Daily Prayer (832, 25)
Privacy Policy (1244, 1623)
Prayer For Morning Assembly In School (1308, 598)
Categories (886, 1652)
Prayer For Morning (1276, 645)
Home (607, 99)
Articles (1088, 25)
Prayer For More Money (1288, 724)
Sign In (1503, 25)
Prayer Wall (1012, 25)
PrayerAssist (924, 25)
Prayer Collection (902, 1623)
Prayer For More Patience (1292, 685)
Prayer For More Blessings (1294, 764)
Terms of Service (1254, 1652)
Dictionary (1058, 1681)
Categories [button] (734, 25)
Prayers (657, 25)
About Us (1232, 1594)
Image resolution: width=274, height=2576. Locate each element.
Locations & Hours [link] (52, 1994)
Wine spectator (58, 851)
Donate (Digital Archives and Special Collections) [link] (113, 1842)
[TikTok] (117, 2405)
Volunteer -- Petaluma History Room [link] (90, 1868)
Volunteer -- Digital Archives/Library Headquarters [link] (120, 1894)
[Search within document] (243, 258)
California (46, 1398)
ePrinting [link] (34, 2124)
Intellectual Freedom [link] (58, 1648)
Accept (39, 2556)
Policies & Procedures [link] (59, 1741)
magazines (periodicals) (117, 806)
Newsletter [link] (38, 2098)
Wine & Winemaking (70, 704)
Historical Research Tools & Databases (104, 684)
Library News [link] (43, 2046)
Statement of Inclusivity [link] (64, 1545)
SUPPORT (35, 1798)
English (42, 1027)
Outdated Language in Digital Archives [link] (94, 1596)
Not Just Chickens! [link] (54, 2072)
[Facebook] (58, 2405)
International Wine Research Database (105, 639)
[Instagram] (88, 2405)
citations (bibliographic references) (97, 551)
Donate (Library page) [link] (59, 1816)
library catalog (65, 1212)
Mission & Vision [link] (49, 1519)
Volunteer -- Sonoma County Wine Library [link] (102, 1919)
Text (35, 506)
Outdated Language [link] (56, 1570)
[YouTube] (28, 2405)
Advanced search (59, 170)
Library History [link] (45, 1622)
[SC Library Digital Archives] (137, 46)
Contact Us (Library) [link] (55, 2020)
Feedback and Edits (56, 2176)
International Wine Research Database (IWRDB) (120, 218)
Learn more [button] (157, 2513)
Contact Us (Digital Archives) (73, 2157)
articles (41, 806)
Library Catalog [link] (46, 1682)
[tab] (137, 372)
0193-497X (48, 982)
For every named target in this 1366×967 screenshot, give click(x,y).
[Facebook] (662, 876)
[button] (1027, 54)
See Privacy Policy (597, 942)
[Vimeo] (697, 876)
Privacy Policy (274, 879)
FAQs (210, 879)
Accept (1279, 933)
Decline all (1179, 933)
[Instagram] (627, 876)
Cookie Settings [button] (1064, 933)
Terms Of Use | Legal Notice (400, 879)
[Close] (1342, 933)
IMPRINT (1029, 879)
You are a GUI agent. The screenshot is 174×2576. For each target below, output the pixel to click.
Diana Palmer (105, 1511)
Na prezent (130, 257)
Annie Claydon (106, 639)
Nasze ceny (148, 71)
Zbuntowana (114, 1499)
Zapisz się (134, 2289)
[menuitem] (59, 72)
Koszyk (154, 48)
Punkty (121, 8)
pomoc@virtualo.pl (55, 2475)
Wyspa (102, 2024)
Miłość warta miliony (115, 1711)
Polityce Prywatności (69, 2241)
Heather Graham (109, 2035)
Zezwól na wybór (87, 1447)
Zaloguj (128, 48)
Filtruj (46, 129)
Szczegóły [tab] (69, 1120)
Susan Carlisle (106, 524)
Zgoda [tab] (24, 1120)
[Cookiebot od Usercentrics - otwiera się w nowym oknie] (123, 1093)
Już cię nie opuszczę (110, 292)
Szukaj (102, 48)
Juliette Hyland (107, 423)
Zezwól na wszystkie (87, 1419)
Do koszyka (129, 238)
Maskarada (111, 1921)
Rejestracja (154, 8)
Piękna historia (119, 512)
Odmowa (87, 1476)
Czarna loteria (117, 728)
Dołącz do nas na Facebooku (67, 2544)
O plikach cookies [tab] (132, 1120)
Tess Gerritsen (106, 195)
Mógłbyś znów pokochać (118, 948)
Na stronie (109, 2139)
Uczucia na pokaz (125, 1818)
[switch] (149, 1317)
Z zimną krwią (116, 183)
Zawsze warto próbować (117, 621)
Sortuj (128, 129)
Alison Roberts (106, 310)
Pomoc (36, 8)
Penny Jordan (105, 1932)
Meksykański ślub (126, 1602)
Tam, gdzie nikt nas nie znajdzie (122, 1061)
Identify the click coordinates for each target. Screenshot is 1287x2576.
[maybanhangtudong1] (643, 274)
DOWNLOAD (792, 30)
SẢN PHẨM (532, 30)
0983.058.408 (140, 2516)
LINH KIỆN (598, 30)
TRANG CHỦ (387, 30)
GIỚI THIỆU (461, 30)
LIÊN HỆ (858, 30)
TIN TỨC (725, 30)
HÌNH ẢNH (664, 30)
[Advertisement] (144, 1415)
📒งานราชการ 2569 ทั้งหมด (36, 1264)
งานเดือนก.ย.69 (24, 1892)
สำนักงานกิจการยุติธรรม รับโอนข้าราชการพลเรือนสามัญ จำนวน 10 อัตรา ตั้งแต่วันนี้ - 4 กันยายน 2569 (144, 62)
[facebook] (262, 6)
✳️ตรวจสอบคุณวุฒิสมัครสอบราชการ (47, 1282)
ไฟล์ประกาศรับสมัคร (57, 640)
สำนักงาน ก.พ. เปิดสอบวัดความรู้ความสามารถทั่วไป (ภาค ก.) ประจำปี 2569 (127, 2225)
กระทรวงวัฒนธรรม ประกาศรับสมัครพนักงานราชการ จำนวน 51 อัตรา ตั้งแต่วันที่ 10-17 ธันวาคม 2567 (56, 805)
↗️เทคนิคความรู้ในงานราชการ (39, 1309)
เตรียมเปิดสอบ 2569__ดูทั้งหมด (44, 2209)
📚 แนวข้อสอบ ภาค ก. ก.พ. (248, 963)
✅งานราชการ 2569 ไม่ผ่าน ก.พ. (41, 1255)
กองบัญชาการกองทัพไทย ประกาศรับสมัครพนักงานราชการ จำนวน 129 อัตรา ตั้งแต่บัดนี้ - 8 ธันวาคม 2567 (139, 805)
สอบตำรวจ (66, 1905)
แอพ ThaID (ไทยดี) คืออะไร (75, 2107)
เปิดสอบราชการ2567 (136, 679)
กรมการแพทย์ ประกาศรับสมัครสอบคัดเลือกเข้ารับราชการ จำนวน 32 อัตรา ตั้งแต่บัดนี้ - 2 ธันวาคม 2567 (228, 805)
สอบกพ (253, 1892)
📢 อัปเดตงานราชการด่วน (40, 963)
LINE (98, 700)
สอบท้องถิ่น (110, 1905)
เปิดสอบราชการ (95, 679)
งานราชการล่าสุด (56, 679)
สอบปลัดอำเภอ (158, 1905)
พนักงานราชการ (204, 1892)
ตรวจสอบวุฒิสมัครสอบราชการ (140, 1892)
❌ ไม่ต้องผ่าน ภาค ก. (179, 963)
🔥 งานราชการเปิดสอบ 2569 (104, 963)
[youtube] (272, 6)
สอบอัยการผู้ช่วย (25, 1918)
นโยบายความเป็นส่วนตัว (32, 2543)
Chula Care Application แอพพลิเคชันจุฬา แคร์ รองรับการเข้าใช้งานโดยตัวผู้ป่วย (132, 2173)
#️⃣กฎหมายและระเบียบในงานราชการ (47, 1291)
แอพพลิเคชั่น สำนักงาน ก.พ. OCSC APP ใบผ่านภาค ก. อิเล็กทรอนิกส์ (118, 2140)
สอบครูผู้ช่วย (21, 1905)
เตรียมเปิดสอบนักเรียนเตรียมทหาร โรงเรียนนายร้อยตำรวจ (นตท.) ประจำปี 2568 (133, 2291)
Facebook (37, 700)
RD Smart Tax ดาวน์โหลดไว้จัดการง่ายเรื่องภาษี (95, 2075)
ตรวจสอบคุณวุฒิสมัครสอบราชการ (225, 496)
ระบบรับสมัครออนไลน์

+++++

__REQUIREMENT__: Please reproduce, exactly as written, the lines of the records from the first line through the one containing "Feedback and Edits (56, 2176)".

__TASK RESULT__:
Daily Prayer (832, 25)
Privacy Policy (1244, 1623)
Prayer For Morning Assembly In School (1308, 598)
Categories (886, 1652)
Prayer For Morning (1276, 645)
Home (607, 99)
Articles (1088, 25)
Prayer For More Money (1288, 724)
Sign In (1503, 25)
Prayer Wall (1012, 25)
PrayerAssist (924, 25)
Prayer Collection (902, 1623)
Prayer For More Patience (1292, 685)
Prayer For More Blessings (1294, 764)
Terms of Service (1254, 1652)
Dictionary (1058, 1681)
Categories [button] (734, 25)
Prayers (657, 25)
About Us (1232, 1594)
Image resolution: width=274, height=2576. Locate each element.
Locations & Hours [link] (52, 1994)
Wine spectator (58, 851)
Donate (Digital Archives and Special Collections) [link] (113, 1842)
[TikTok] (117, 2405)
Volunteer -- Petaluma History Room [link] (90, 1868)
Volunteer -- Digital Archives/Library Headquarters [link] (120, 1894)
[Search within document] (243, 258)
California (46, 1398)
ePrinting [link] (34, 2124)
Intellectual Freedom [link] (58, 1648)
Accept (39, 2556)
Policies & Procedures [link] (59, 1741)
magazines (periodicals) (117, 806)
Newsletter [link] (38, 2098)
Wine & Winemaking (70, 704)
Historical Research Tools & Databases (104, 684)
Library News [link] (43, 2046)
Statement of Inclusivity [link] (64, 1545)
SUPPORT (35, 1798)
English (42, 1027)
Outdated Language in Digital Archives [link] (94, 1596)
Not Just Chickens! [link] (54, 2072)
[Facebook] (58, 2405)
International Wine Research Database (105, 639)
[Instagram] (88, 2405)
citations (bibliographic references) (97, 551)
Donate (Library page) [link] (59, 1816)
library catalog (65, 1212)
Mission & Vision [link] (49, 1519)
Volunteer -- Sonoma County Wine Library [link] (102, 1919)
Text (35, 506)
Outdated Language [link] (56, 1570)
[YouTube] (28, 2405)
Advanced search (59, 170)
Library History [link] (45, 1622)
[SC Library Digital Archives] (137, 46)
Contact Us (Library) [link] (55, 2020)
Feedback and Edits (56, 2176)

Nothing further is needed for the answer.